__PROBLEM DETAILS__
Transcribe exactly the span of lines that begins the records and ends with the line holding "Task: Click the 투자유치금액 column header", both boundary lines included.

[Stored records]
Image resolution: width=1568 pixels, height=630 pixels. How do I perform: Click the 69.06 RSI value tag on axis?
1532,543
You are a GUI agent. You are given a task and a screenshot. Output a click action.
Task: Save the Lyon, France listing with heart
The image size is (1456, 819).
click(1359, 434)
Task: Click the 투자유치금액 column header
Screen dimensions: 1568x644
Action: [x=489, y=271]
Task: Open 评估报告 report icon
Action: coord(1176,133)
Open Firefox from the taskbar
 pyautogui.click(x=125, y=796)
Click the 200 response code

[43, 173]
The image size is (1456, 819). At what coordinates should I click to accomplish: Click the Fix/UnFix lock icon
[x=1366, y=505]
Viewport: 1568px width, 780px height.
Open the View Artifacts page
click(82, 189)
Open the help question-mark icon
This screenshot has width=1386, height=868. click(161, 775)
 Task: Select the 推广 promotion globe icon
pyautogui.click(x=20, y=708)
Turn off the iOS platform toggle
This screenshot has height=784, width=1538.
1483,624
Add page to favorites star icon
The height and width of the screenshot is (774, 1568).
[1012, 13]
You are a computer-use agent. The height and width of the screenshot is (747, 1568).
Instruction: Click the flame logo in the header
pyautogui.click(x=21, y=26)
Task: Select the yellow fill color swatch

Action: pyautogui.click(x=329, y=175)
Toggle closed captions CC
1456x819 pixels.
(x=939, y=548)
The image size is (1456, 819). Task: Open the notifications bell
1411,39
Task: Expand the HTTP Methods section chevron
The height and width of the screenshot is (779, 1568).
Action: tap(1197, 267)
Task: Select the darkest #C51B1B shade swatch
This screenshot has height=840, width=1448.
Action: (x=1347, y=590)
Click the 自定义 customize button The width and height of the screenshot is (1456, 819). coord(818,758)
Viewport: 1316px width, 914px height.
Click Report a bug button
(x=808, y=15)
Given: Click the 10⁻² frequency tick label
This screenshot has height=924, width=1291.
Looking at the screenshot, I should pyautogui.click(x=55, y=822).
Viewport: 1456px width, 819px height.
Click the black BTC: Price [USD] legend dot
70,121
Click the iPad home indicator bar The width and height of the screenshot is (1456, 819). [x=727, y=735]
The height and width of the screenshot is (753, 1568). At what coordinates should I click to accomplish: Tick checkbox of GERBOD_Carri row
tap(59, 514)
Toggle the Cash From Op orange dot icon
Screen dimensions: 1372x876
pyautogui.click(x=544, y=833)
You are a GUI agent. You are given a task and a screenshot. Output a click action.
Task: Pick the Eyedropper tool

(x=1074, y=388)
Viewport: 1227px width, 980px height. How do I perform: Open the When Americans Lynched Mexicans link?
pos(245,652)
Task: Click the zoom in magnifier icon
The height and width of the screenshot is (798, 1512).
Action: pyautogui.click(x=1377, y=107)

__REPLY__
Image resolution: width=1568 pixels, height=630 pixels. How do I perform: Click the 69.06 RSI value tag on axis?
1532,543
You are a GUI agent. You are given a task and a screenshot. Output a click action.
Task: Save the Lyon, France listing with heart
The image size is (1456, 819).
click(1359, 434)
Task: Click the 투자유치금액 column header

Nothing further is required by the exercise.